* _Task description_:
Every line below needs to be reproduced exactly.

(Dataset records)
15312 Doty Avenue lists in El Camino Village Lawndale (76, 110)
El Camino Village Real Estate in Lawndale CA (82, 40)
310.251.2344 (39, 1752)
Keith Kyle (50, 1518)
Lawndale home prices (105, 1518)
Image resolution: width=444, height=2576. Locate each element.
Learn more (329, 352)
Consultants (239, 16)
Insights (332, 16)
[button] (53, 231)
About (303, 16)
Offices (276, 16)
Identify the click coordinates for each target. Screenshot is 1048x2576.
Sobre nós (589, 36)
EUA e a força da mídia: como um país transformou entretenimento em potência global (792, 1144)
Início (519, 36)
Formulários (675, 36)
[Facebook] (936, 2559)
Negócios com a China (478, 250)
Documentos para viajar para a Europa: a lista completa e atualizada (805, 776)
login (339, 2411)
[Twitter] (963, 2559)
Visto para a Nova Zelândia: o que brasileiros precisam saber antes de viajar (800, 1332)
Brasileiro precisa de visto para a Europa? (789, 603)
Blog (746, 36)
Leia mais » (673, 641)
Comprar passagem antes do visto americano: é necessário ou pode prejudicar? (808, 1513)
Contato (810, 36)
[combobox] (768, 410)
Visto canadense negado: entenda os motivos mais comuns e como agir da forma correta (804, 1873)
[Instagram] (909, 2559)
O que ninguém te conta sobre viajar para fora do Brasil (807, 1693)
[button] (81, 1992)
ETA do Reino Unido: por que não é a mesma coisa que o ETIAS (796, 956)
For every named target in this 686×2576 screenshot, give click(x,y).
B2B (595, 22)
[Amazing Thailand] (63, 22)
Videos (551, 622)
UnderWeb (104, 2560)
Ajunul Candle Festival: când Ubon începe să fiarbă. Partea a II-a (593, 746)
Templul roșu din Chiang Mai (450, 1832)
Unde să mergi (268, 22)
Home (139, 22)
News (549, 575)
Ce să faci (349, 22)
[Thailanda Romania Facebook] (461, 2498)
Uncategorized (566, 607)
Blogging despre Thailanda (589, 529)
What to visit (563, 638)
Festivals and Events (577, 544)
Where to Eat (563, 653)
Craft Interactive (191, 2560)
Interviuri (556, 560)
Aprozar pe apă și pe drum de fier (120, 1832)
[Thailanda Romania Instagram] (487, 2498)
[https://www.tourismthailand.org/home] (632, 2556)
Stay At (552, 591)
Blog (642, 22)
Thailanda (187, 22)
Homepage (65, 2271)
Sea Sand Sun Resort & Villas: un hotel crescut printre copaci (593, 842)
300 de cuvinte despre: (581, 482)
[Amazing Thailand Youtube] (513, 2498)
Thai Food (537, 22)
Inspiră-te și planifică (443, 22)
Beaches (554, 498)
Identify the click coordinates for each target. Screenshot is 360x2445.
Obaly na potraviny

* _Output for this task_:
15312 Doty Avenue lists in El Camino Village Lawndale (76, 110)
El Camino Village Real Estate in Lawndale CA (82, 40)
310.251.2344 (39, 1752)
Keith Kyle (50, 1518)
Lawndale home prices (105, 1518)
Image resolution: width=444, height=2576. Locate each element.
Learn more (329, 352)
Consultants (239, 16)
Insights (332, 16)
[button] (53, 231)
About (303, 16)
Offices (276, 16)
Identify the click coordinates for each target. Screenshot is 1048x2576.
Sobre nós (589, 36)
EUA e a força da mídia: como um país transformou entretenimento em potência global (792, 1144)
Início (519, 36)
Formulários (675, 36)
[Facebook] (936, 2559)
Negócios com a China (478, 250)
Documentos para viajar para a Europa: a lista completa e atualizada (805, 776)
login (339, 2411)
[Twitter] (963, 2559)
Visto para a Nova Zelândia: o que brasileiros precisam saber antes de viajar (800, 1332)
Brasileiro precisa de visto para a Europa? (789, 603)
Blog (746, 36)
Leia mais » (673, 641)
Comprar passagem antes do visto americano: é necessário ou pode prejudicar? (808, 1513)
Contato (810, 36)
[combobox] (768, 410)
Visto canadense negado: entenda os motivos mais comuns e como agir da forma correta (804, 1873)
[Instagram] (909, 2559)
O que ninguém te conta sobre viajar para fora do Brasil (807, 1693)
[button] (81, 1992)
ETA do Reino Unido: por que não é a mesma coisa que o ETIAS (796, 956)
For every named target in this 686×2576 screenshot, give click(x,y).
B2B (595, 22)
[Amazing Thailand] (63, 22)
Videos (551, 622)
UnderWeb (104, 2560)
Ajunul Candle Festival: când Ubon începe să fiarbă. Partea a II-a (593, 746)
Templul roșu din Chiang Mai (450, 1832)
Unde să mergi (268, 22)
Home (139, 22)
News (549, 575)
Ce să faci (349, 22)
[Thailanda Romania Facebook] (461, 2498)
Uncategorized (566, 607)
Blogging despre Thailanda (589, 529)
What to visit (563, 638)
Festivals and Events (577, 544)
Where to Eat (563, 653)
Craft Interactive (191, 2560)
Interviuri (556, 560)
Aprozar pe apă și pe drum de fier (120, 1832)
[Thailanda Romania Instagram] (487, 2498)
[https://www.tourismthailand.org/home] (632, 2556)
Stay At (552, 591)
Blog (642, 22)
Thailanda (187, 22)
Homepage (65, 2271)
Sea Sand Sun Resort & Villas: un hotel crescut printre copaci (593, 842)
300 de cuvinte despre: (581, 482)
[Amazing Thailand Youtube] (513, 2498)
Thai Food (537, 22)
Inspiră-te și planifică (443, 22)
Beaches (554, 498)
Identify the click coordinates for each target. Screenshot is 360x2445.
Obaly na potraviny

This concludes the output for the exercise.